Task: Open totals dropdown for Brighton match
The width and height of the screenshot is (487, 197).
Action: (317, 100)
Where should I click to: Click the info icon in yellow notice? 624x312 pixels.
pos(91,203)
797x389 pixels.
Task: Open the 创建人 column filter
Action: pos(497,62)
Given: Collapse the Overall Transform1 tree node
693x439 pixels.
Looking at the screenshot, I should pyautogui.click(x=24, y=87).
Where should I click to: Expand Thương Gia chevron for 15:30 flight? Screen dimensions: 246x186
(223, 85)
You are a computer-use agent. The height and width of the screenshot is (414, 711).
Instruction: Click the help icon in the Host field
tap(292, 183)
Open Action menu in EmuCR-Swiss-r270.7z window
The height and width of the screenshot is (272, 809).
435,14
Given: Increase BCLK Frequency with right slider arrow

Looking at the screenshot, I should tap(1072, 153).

-*-

→ **Task brief**
Transcribe every record above exactly.

→ **The completed task**
Task: Open totals dropdown for Brighton match
The width and height of the screenshot is (487, 197).
Action: (317, 100)
Where should I click to: Click the info icon in yellow notice? 624x312 pixels.
pos(91,203)
797x389 pixels.
Task: Open the 创建人 column filter
Action: pos(497,62)
Given: Collapse the Overall Transform1 tree node
693x439 pixels.
Looking at the screenshot, I should pyautogui.click(x=24, y=87).
Where should I click to: Expand Thương Gia chevron for 15:30 flight? Screen dimensions: 246x186
(223, 85)
You are a computer-use agent. The height and width of the screenshot is (414, 711).
Instruction: Click the help icon in the Host field
tap(292, 183)
Open Action menu in EmuCR-Swiss-r270.7z window
The height and width of the screenshot is (272, 809).
435,14
Given: Increase BCLK Frequency with right slider arrow

Looking at the screenshot, I should tap(1072, 153).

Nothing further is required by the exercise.